◆ Text provided
____
An Australian regulator has sent legal letters to Twitter and Google telling them to hand over information about their efforts to stop online child abuse, drawing them into a crackdown that has already put pressure on other global tech firms.
The action by the country's e-safety commissioner keeps a spotlight on the anti-exploitation practices at Twitter under the ownership of billionaire Elon Musk, who called child protection his top priority while also laying off more than half its employees since taking over last October.
"With Elon Musk declaring child sexual abuse a top priority, this is an opportunity for him to explain what he is indeed doing," e-safety commissioner Julie Inman Grant told Reuters in an interview, referring to several of Musk's tweets.
She said it was in Twitter's interests to show that it was acting effectively to eradicate child sexual abuse material, otherwise advertisers could turn away from the company.
____
◆ Set of tasks
a - Print the part of the article about Australia's e-safety commissioner between "The action by" and "over last October.", inclusive.
b - In the article about Australia's e-safety commissioner, how much of Twitter's workforce does it say Elon Musk laid off after taking over?
c - Continue the article about Australia's e-safety commissioner, starting after its last sentence.
The lines after this point have nothing to do with the article.

◆ Recorded data
____
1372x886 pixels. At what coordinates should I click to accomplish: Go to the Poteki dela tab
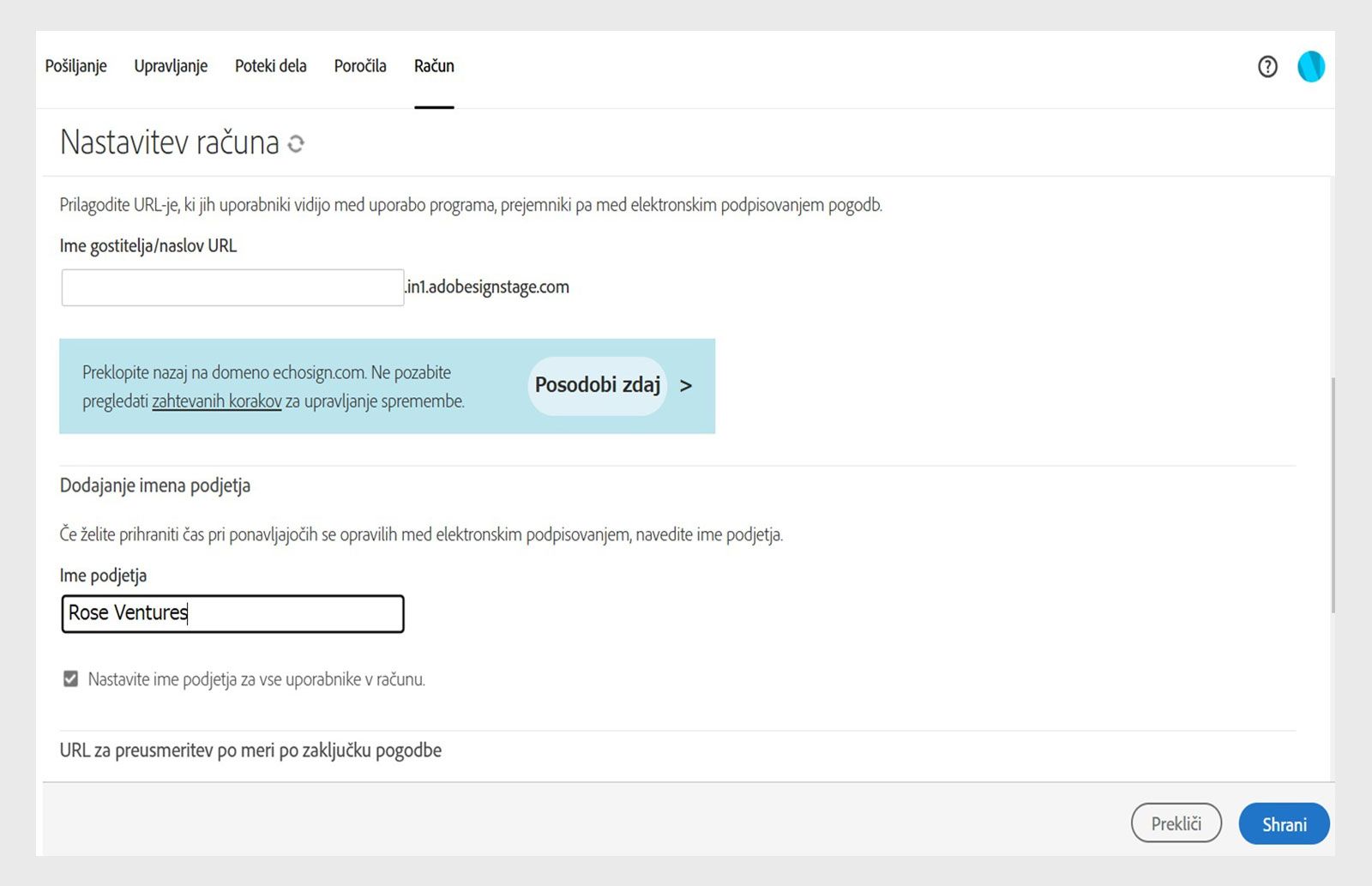click(270, 66)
____
◆ Expected outputs
a -
The action by the country's e-safety commissioner keeps a spotlight on the anti-exploitation practices at Twitter under the ownership of billionaire Elon Musk, who called child protection his top priority while also laying off more than half its employees since taking over last October.

b - More than half of its employees.

c -
Inman Grant, who had served as a public policy director for Twitter until 2016, said the responses of larger tech firms, coupled with reports of looser content moderation at Twitter since Musk took over, prompted her to take action.
Twitter closed its Australian office after Musk's buyout so there was no local representative to respond to Reuters, and a request for comment sent to the San Francisco-based company's media email address was not immediately answered.
Apart from writing to Twitter, the commissioner also sent letters to Alphabet Inc's Google, owner of YouTube and the file storage unit Google Drive, and China's TikTok.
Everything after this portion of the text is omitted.